Ahora imagínense cómo sería la política actual si aquella Constitución de hace 45 años no hubiera sido aprobada por un amplio consenso

Lo singular, sin embargo, es que en la opinión pública existe una percepción mayoritaria de que, efectivamente, España tiene un problema sobre el funcionamiento de su sistema político que impide, por ejemplo, que la renovación del poder judicial se haga con normalidad, que los partidos adopten políticas de Estado o que el sistema de nombramientos se base en los viejos principios de igualdad, mérito o capacidad. Ni siquiera el Senado se comporta como el mandato constitucional y lejos de ser una cámara territorial es hoy el escenario de una batalla campal. Por el momento, dialéctica.

Feijóo, el líder del PP, reconoció recientemente en una entrevista que "la actual clase política es la peor de los últimos 45 años, incluido el Partido Popular (sic)", pero dicho esto, no ofreció ninguna alternativa para superar un análisis tan preocupante. Sánchez no ha ido tan lejos, al menos en público, pero habida cuenta de que la crispación actual coincide en el tiempo con su mandato, hay razones para pensar que también tiene su cuota de responsabilidad. Tampoco ofrece soluciones.

La naturaleza del problema, por lo tanto, está perfectamente identificada. Habría que decir, incluso, que los males están certeramente diagnosticados. Y, de hecho, en los últimos años, desde que la anterior crisis financiera se transformó en una crisis política (lo que explicó en su día el nacimiento de nuevos partidos), se han escrito numerosas publicaciones y tesis que apuntan soluciones en la dirección que tomó Jamaica hace una década. Es decir, para enfrentar las cuestiones de largo alcance se necesitan políticas que vayan más allá del rifirrafe de cada día. El sistema político de entonces, por ejemplo, fue capaz de sacar adelante una Constitución que 45 años después goza de una razonable salud, y ahora imagínense cómo sería la política actual si aquella Constitución no hubiera sido aprobada por un amplio consenso.

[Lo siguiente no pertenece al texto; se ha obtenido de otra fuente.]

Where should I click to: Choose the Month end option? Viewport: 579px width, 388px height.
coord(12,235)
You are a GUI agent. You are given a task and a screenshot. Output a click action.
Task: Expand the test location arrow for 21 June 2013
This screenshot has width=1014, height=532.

Todo lo escrito, sin embargo, ha acabado siendo papel mojado. La estrategia de la tensión en la que las élites políticas viven sumidas ha enterrado cualquier signo de rectificación. Y lo peor es que no parece que haya signo de arrepentimiento.

¿Qué puede aprender la política española de Jamaica? Aparentemente, nada. El pequeño país caribeño, apenas tres millones de habitantes y poco más de 6.000 dólares de renta per cápita, ha dado, sin embargo, una lección al mundo que va más allá que el reggae y que no debería caer en saco roto. Hace una docena de años, su deuda pública representaba más del 144% del PIB, mientras que la tasa de desempleo se situaba cerca del 10%, muy elevada para el país en términos históricos. Hoy, como refleja un reciente estudio publicado por Brookings, una institución sin fines de lucro con sede en Washington, el endeudamiento ha bajado a la mitad y el paro es inferior al 5%.